[Data items]
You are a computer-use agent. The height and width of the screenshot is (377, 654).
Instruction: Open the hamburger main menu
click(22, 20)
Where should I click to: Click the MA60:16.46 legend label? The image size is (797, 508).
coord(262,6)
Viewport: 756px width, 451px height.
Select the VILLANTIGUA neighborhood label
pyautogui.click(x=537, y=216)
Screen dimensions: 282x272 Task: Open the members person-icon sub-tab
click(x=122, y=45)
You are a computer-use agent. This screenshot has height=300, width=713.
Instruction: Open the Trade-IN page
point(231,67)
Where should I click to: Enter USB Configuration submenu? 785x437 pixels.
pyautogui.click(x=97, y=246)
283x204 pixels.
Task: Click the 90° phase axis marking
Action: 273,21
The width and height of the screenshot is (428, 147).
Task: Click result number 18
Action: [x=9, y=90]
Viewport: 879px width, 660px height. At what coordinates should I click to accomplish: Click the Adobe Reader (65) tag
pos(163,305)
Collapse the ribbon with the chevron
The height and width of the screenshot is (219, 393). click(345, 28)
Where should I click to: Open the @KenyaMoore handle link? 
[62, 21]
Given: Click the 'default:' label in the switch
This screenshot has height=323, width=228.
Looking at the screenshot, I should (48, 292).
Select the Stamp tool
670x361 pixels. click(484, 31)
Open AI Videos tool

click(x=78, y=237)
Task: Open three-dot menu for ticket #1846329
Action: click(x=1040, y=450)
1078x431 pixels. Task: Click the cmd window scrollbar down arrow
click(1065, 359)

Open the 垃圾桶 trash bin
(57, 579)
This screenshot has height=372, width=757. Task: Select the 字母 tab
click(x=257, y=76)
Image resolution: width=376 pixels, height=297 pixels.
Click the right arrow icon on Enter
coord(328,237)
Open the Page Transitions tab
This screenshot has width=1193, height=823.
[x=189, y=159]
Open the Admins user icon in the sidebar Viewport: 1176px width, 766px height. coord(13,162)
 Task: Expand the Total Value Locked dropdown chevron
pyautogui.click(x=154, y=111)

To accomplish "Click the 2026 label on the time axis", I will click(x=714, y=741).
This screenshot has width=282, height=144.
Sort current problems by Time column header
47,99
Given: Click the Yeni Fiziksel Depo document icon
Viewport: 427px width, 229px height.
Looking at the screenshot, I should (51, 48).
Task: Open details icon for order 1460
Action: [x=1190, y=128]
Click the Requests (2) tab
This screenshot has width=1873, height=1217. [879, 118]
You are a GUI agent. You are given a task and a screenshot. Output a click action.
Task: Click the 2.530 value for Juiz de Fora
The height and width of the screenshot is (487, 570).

▸ INSTRUCTIONS FOR THE TASK
Gather every line of the records that contains the word "should". Case counts.

▸ RESPONSE
Where should I click to: Click the MA60:16.46 legend label? The image size is (797, 508).
Where should I click to: Enter USB Configuration submenu? 785x437 pixels.
Viewport: 879px width, 660px height. At what coordinates should I click to accomplish: Click the Adobe Reader (65) tag
Where should I click to: Open the @KenyaMoore handle link? 
Looking at the screenshot, I should (48, 292).
Looking at the screenshot, I should (51, 48).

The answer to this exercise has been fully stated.